Ulrich's heart, already hammering against his ribs, seized. He was spent from the redirect. He couldn't shield everyone. The memory of failure was too fresh, too raw. He saw Oz's tears, his mother's falling head. Not again. Please, not—

A shadow fell over them, accompanied by a sound like tearing silk and a rush of displaced air. Something massive and blue dropped from the sky, landing between the students and the Delta squad with an impact that cracked the academy's flagstones.

It was a Griffin. But not from any bestiary. Its coat was a shimmering, metallic cobalt blue, its feathers like polished sapphire, and its beak and talons gleamed like silver. Its eyes held an ancient, intelligent fury. And on its back, holding onto its feathery mane with casual grace, was Herr Anton Blüm.

The PPC teacher's usual jovial grin was gone, replaced by a grim, focused intensity. He patted the Griffin's neck. "Good timing, Zephyr."

He slid off the creature's back, landing lightly in a combat stance that was suddenly, obviously, not that of a simple gym teacher.

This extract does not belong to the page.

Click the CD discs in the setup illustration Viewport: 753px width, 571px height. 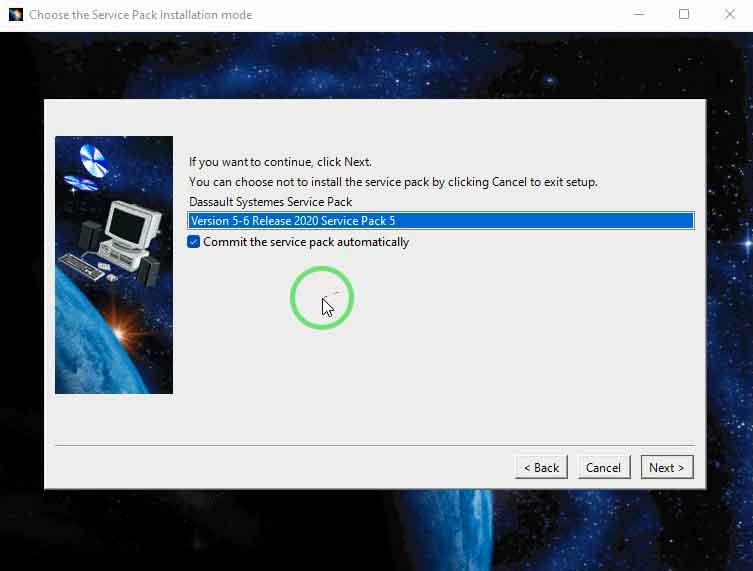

His gaze swept over the cowering students, lingered on Lina, and finally settled on Ulrich with a nod of profound respect.

"Nice redirect, kid. Textbook vortex funnel. Now," he said, cracking his knuckles and turning to face the Delta squad, his voice dropping to a dangerous purr, "let the adults handle the trash."

He looked at Ulrich, and then at Lina, a fierce, protective light in his eyes.

"Which, stand. Lina, breathe. You two aren't done yet." He raised his hands, and the air around them began to crackle with a dense, tangible energy. "Let's protect your people."